Although the American economy was booming, not everyone shared in the affluence. Six million families, 42% of the total, had an income of less than $1,000 a year and certainly could not afford the new cars and gadgets rolling off the production lines. Presidents Coolidge and Hoover advocated ‘rugged individualism’ that basically meant ‘every man for himself’, with no welfare support from the Government for the poor.
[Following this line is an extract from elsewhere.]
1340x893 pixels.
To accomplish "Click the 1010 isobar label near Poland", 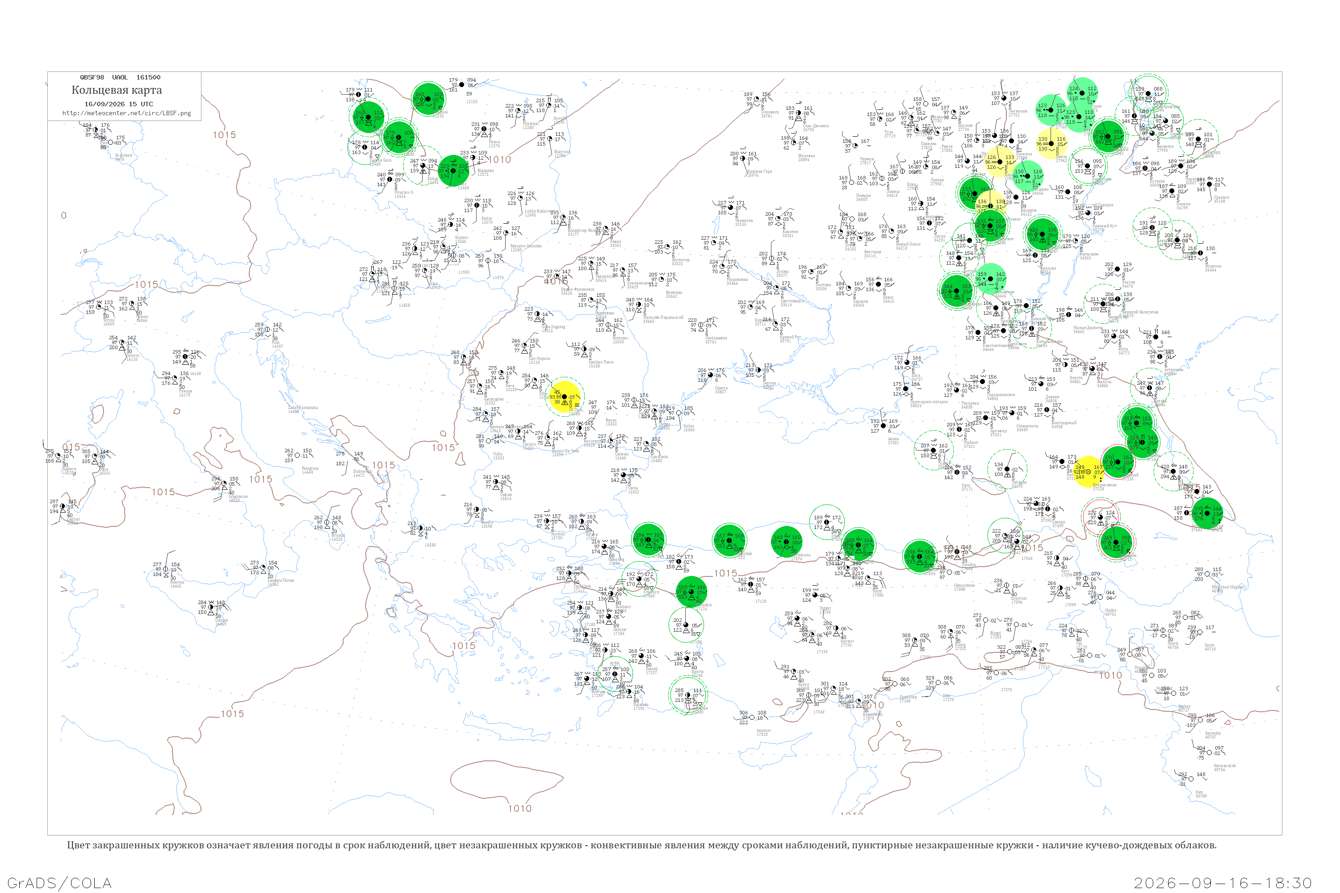I will (499, 160).
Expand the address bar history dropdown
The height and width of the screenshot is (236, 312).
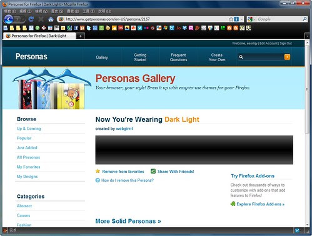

Prosperity was concentrated at the top. While from 1922 to 1929 real wages in manufacturing went up per capita 1.4% a year, the holders of common stocks gained 16.4% per year…One-tenth of 1% of the families at the top received as much as 42% of the families at the bottom. Every year in the 1920s, about 25,000 workers were killed on the job and 100,000 permanently disabled. Two million people in New York City lived in tenements condemned as firetraps.
Howard Zinn, A People’s History of the United States, 1980

The Day Wall Street Crashed

The Wall Street Crash and its impact


Buying shares
Many Americans dreamed of becoming rich by making a big profit on the Wall Street stock market. Buying shares in a company would do this. If the company made money you would get a share in the profits. These shares – or stocks – would then be worth more, so you could sell them at a higher price on the stock market. Many people borrowed money to buy shares in the hope that share prices would carry on going up.
merica went on a spending spree in the Roaring Twenties. Throughout the 1920s Americans had been on a reckless spending binge, both on goods and on shares. The speculation in shares was financed largely by loans (credit) from brokers, everyone being confident that ever-rising values would secure their investments.
October 24 1929 – the day’s business on the New York Stock Exchange on Wall Street, the largest money market in the world, began as much as usual. But brokers were nervous. The past few weeks had seen violent swings – both in prices and between optimism and fear. On this, Black Thursday, the stock market fell. The party was over. Prices fell so dramatically that thousands of shareholders – whose ‘fortunes’ existed only on paper – were forced to sell their investments. This in turn fuelled a further downward spiral in prices.